Prime Minister Narendra Modi is promoting a strident form of Hindu nativism in India that is challenging women’s rights and marginalizing many of the country’s minorities.

Levinson fellow Astha Rajvanshi spent two years observing the effects across India, mostly during the Covid pandemic. At George Washington University’s Elliott School of International Affairs in Washington DC on Friday, November 18, she reported on her fellowship and took part in a discussion with UC Santa Barbara professor Amit Ahuja and George Washington professor Rollie Lal, moderated by Georgetown professor and Atlantic Council fellow Irfan Nooruddin. The event was organized by ICWA, the Atlantic Council, Onero Institute and George Washington University’s Elliott School.

 

A video of the event to follow soon

Speaker

Astha Rajvanshi spent two years as an Institute of Current World Affairs Levinson fellow traveling across India examining the lives of women and marginalized communities. A graduate of Columbia University’s Stabile Center for Investigative Reporting, she previously worked for The New York Times Magazine. Since wrapping up her fellowship earlier this year, Astha has written freelance from Mumbai, and won New York University’s Matthew Power Literary Reporting Award and a Tiny Foundation Fellowship for Investigative Journalism. She is starting a news writing job with TIME magazine in London this month.

Moderator

Irfan Nooruddin is the Hamad bin Khalifa Al-Thani Professor of Indian Politics in the Edmund A. Walsh School of Foreign Service at Georgetown University in Washington, DC. He works with Lokniti: Programme for Comparative Democracy in New Delhi, India; Samhita Social Ventures in Bombay; and with the South Asia Center of the Atlantic Council in Washington, DC. He studies problems of economic development and globalization, democracy and democratization, and civil conflict and has written several books, including Elections in Hard Times (2016, with T.E. Flores) and The Everyday Crusade (2022, with E.L. McDaniel and A.F. Shortle) published by Cambridge University Press.

RECORDS SHOWN
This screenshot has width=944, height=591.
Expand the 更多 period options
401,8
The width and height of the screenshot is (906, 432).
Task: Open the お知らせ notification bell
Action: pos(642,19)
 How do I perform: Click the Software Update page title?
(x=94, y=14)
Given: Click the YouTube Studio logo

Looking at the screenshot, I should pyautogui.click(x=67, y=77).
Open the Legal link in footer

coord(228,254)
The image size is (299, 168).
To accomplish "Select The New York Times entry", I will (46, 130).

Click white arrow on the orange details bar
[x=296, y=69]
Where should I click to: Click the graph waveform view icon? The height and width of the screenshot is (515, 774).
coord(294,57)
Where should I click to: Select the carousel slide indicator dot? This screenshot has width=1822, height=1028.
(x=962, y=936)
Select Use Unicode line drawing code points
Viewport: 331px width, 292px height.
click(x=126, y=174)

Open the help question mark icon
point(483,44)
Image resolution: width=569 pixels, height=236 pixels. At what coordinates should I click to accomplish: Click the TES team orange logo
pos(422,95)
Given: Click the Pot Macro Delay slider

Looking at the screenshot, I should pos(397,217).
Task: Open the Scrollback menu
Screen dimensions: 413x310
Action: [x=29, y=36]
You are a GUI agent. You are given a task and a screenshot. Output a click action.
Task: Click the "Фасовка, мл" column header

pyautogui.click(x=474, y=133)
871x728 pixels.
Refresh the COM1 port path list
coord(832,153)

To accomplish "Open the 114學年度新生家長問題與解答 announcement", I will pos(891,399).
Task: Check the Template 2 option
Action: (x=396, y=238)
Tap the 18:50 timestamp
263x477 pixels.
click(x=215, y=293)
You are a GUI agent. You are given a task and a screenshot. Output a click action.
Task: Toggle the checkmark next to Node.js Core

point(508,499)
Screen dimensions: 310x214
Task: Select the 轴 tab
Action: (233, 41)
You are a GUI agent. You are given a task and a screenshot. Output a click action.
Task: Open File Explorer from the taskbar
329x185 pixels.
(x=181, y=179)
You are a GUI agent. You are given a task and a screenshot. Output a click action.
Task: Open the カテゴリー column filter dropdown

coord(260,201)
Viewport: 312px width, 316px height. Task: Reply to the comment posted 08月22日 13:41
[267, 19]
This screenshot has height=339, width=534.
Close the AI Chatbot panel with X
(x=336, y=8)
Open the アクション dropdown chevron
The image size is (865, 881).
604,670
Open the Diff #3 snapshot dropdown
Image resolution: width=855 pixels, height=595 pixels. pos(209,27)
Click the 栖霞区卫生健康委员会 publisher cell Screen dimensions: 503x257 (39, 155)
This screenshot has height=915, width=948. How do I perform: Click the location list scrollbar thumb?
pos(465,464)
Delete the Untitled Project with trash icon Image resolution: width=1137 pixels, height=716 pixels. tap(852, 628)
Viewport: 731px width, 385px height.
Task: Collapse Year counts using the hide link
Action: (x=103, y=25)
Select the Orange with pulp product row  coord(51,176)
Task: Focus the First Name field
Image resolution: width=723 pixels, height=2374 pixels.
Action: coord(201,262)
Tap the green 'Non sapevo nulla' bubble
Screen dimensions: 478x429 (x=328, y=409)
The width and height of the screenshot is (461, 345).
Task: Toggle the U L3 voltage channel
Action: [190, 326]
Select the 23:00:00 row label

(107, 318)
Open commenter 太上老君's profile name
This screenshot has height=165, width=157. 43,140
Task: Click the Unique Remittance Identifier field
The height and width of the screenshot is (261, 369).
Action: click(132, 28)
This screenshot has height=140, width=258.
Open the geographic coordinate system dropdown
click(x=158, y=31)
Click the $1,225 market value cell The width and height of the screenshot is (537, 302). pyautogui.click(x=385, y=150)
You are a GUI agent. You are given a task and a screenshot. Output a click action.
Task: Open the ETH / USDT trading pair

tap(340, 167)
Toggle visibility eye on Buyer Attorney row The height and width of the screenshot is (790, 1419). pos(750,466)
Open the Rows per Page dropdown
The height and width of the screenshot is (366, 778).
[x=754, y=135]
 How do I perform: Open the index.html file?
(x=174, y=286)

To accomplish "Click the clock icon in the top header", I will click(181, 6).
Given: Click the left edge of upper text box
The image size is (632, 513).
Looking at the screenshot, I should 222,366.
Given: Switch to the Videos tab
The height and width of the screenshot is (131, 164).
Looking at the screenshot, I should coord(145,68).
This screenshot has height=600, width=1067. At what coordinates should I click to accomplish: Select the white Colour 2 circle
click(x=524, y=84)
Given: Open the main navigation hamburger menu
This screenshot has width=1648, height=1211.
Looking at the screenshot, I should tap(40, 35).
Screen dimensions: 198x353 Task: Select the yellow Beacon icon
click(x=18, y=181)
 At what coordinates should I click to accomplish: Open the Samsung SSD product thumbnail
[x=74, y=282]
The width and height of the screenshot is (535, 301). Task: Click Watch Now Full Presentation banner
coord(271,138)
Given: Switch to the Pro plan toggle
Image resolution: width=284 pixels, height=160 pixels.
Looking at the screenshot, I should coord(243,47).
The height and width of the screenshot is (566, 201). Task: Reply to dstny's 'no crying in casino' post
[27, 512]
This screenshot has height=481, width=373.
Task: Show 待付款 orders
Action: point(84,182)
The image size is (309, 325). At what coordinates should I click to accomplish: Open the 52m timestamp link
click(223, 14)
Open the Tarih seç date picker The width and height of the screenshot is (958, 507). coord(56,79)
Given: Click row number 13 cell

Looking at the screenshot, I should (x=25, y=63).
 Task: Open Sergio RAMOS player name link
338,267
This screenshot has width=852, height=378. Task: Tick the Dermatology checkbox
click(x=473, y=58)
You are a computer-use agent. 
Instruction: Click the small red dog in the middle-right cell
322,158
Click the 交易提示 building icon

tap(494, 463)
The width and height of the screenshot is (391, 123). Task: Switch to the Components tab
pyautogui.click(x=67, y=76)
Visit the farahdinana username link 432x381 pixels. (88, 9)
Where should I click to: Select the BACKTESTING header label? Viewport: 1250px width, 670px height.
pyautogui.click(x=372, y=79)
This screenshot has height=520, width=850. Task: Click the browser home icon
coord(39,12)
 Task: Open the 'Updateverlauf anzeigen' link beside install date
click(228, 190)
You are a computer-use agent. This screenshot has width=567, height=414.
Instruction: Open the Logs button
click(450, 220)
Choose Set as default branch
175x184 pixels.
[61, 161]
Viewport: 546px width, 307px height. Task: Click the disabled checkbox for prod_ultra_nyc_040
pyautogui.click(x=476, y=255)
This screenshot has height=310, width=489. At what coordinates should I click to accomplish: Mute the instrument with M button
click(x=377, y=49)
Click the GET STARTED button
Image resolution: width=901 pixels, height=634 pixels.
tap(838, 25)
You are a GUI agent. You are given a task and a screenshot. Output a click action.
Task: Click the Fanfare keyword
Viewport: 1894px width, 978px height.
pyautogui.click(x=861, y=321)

YOUR TASKS
#1 Can you reproduce everything in the event announcement on Hindu nativism in India from "Prime Minister Narendra" down to "the country’s minorities."?
#2 How would the event announcement on Hindu nativism in India go on after its final sentence? Write the next part.

EXERCISE RESULTS
#1
Prime Minister Narendra Modi is promoting a strident form of Hindu nativism in India that is challenging women’s rights and marginalizing many of the country’s minorities.

#2
Panelist

Amit Ahuja is an Associate Professor of Political Science at the University of California, Santa Barbara, spending the 2022-23 academic year in Washington, DC as a fellow of the Woodrow Wilson International Center for Scholars. His first book book, Mobilizing the Marginalized: Ethnic Parties without Ethnic Movements, published by Oxford University Press, was the winner of the 2020 New India Foundation Kamaladevi Chattopadhyay Book Prize.

Panelist

Rollie Lal is an Associate Professor at the Elliott School of International Affairs, where she teaches graduate courses on transnational security, foreign policy and international political economy. She is also co-chair of the Global Affairs and Religion Network (GARNET). She is the author of several books, including Terrorist Criminal Enterprises, Understanding China and India, and Central Asia and Its Asian Neighbors.